(Records from a data collection)
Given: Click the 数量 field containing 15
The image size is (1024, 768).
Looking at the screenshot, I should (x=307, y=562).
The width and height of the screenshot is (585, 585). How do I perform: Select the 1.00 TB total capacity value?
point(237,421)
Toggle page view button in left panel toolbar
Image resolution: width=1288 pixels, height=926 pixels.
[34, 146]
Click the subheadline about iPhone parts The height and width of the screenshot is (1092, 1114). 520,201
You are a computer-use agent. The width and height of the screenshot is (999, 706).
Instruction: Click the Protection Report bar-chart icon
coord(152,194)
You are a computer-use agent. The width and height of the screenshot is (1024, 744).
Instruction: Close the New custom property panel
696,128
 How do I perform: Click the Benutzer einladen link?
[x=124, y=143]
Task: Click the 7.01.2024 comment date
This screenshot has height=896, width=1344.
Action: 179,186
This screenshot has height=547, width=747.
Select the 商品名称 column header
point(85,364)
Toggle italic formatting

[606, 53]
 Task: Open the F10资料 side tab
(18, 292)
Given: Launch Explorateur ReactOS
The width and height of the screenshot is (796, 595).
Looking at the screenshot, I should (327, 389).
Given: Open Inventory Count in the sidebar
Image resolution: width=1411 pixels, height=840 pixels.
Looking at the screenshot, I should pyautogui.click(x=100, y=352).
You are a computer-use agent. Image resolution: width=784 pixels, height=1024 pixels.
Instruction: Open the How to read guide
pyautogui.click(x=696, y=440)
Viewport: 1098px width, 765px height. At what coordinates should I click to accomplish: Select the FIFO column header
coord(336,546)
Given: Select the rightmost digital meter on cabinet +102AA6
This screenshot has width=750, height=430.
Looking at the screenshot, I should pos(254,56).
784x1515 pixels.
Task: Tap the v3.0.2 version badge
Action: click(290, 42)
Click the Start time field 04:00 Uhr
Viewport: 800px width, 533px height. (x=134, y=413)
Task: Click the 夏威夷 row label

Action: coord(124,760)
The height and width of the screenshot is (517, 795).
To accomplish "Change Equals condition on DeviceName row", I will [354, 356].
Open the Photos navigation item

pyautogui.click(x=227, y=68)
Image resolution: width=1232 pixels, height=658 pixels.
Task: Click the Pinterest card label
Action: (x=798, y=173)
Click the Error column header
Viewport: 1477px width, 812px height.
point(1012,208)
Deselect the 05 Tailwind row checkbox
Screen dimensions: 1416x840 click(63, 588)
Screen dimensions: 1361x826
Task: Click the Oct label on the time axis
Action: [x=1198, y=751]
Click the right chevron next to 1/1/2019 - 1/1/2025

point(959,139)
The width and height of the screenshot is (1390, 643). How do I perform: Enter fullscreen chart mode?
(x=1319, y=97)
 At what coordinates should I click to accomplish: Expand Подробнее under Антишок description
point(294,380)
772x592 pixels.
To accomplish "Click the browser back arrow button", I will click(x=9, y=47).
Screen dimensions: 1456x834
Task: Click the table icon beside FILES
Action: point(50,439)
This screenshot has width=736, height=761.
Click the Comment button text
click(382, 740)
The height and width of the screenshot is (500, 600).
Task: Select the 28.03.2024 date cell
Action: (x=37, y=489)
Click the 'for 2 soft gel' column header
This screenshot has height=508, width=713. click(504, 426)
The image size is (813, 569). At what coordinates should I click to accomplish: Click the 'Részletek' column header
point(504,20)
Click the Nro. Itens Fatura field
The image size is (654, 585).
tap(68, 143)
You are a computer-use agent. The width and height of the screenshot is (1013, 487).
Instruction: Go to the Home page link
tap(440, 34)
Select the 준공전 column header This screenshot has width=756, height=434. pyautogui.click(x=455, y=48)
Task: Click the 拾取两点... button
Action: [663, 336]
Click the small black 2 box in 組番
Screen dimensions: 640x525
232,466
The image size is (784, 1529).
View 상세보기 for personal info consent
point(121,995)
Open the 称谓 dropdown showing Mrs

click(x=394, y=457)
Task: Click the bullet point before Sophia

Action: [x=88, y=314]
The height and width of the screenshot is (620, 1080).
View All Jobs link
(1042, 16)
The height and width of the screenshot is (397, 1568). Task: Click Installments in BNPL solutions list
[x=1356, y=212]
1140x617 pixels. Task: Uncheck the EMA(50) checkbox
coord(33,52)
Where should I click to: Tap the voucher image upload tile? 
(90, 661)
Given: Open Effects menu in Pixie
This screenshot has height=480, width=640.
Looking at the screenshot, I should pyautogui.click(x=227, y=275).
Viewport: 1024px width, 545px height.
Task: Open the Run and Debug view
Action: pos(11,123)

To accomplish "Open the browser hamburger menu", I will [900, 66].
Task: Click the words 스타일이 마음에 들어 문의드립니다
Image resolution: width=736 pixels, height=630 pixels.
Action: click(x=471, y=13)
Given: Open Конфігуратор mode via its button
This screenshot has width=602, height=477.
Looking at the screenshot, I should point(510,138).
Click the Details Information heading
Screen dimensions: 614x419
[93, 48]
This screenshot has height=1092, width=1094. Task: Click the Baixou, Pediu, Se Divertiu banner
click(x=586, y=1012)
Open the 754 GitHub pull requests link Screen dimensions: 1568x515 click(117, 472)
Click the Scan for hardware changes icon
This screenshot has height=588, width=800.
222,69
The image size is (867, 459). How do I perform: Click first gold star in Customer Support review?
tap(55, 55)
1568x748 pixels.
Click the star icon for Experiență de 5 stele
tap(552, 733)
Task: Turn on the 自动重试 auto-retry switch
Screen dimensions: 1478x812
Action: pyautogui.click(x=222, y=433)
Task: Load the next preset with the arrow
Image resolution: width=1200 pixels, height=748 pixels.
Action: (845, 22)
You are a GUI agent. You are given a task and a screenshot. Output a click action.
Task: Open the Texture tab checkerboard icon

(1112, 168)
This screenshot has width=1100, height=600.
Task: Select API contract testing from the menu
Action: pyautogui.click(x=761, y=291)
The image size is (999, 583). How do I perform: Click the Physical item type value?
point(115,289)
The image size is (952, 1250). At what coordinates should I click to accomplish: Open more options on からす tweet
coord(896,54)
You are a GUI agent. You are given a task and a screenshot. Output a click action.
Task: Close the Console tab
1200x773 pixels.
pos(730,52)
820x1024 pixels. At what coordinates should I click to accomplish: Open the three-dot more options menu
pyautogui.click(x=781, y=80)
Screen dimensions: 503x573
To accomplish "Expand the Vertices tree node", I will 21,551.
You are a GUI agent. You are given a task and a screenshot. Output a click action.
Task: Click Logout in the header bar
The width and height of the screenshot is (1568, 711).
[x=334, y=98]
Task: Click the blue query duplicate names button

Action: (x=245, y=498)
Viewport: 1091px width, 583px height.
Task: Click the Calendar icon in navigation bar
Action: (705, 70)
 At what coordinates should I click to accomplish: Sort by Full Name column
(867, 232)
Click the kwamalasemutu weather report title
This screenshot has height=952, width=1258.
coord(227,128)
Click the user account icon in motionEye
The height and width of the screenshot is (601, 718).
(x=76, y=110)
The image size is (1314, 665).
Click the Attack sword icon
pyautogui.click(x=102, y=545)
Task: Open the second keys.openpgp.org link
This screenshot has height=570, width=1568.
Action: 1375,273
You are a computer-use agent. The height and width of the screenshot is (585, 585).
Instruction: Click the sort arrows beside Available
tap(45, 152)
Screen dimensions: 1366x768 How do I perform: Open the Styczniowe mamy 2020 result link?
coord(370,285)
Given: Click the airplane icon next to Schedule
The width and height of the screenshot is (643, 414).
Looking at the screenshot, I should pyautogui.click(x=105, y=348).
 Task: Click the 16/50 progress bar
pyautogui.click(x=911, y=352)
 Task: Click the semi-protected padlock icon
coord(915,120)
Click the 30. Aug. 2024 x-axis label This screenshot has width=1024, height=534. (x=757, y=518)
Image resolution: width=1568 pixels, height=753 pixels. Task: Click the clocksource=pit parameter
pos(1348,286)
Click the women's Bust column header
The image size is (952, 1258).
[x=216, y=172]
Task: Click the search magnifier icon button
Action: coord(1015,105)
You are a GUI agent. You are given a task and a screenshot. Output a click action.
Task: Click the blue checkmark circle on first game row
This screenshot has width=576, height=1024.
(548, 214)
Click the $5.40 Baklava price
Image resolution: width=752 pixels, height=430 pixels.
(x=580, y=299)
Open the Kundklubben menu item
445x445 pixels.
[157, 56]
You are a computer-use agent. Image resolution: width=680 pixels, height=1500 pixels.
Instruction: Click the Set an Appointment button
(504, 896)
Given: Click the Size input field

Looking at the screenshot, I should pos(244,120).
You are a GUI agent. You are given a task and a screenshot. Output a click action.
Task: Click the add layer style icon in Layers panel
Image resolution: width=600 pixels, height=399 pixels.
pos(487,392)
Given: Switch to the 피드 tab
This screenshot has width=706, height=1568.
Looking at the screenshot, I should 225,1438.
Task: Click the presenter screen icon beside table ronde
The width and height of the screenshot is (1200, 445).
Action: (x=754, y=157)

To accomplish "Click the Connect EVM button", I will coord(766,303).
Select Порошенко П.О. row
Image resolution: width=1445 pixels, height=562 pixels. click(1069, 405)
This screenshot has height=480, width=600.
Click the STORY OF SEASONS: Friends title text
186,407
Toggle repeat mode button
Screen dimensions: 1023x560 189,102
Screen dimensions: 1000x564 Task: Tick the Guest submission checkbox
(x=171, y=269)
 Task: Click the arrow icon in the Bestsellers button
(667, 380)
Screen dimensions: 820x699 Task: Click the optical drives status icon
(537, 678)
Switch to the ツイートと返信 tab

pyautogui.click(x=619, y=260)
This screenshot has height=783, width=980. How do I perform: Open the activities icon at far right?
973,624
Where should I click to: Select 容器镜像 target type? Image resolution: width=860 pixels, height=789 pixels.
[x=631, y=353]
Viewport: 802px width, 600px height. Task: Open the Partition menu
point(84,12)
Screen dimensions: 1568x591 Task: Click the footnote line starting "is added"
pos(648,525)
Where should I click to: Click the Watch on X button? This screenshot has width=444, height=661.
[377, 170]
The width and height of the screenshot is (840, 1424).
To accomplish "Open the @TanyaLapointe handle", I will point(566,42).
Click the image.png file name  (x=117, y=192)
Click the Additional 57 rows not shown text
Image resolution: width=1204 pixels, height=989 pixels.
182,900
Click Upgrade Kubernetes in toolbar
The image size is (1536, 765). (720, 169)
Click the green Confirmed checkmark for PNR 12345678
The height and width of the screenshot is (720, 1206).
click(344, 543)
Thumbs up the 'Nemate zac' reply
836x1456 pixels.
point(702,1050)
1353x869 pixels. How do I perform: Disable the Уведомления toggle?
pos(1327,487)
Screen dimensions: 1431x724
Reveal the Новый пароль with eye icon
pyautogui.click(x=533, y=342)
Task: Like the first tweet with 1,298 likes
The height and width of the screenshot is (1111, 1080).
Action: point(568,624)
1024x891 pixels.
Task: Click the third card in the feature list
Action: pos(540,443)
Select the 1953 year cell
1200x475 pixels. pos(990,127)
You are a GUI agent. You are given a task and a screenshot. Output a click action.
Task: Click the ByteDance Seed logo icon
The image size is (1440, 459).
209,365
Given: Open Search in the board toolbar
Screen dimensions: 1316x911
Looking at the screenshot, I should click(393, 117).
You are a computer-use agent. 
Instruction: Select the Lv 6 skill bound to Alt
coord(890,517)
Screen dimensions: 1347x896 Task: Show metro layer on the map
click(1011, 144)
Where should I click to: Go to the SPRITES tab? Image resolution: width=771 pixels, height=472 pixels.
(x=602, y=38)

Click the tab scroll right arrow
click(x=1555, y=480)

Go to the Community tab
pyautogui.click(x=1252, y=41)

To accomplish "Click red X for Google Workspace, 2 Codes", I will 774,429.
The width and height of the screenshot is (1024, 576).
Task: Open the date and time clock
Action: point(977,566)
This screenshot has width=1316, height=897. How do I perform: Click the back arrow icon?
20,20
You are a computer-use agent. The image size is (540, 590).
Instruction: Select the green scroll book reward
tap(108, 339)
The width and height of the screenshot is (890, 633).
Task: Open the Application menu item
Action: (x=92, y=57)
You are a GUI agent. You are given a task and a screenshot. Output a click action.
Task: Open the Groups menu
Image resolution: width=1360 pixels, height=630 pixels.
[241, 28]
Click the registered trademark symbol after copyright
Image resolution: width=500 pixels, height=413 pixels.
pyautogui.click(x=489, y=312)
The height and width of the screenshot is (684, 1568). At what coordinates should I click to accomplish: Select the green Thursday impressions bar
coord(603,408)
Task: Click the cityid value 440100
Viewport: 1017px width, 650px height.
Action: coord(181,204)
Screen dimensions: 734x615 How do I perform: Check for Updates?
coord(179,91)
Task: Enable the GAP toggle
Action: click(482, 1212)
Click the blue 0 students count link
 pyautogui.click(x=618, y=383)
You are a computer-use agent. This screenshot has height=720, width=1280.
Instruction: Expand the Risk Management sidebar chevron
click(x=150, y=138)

**Aim of the task:**
Transcribe the lines above between the line holding "This screenshot has width=736, height=761." and the line holding "The image size is (784, 1529).", inclusive, exactly as they stand and with nothing added.

**Exercise answer:**
This screenshot has width=736, height=761.
Click the Comment button text
click(382, 740)
The height and width of the screenshot is (500, 600).
Task: Select the 28.03.2024 date cell
Action: (x=37, y=489)
Click the 'for 2 soft gel' column header
This screenshot has height=508, width=713. click(504, 426)
The image size is (813, 569). At what coordinates should I click to accomplish: Click the 'Részletek' column header
point(504,20)
Click the Nro. Itens Fatura field
The image size is (654, 585).
tap(68, 143)
You are a computer-use agent. The width and height of the screenshot is (1013, 487).
Instruction: Go to the Home page link
tap(440, 34)
Select the 준공전 column header This screenshot has width=756, height=434. pyautogui.click(x=455, y=48)
Task: Click the 拾取两点... button
Action: [663, 336]
Click the small black 2 box in 組番
Screen dimensions: 640x525
232,466
The image size is (784, 1529).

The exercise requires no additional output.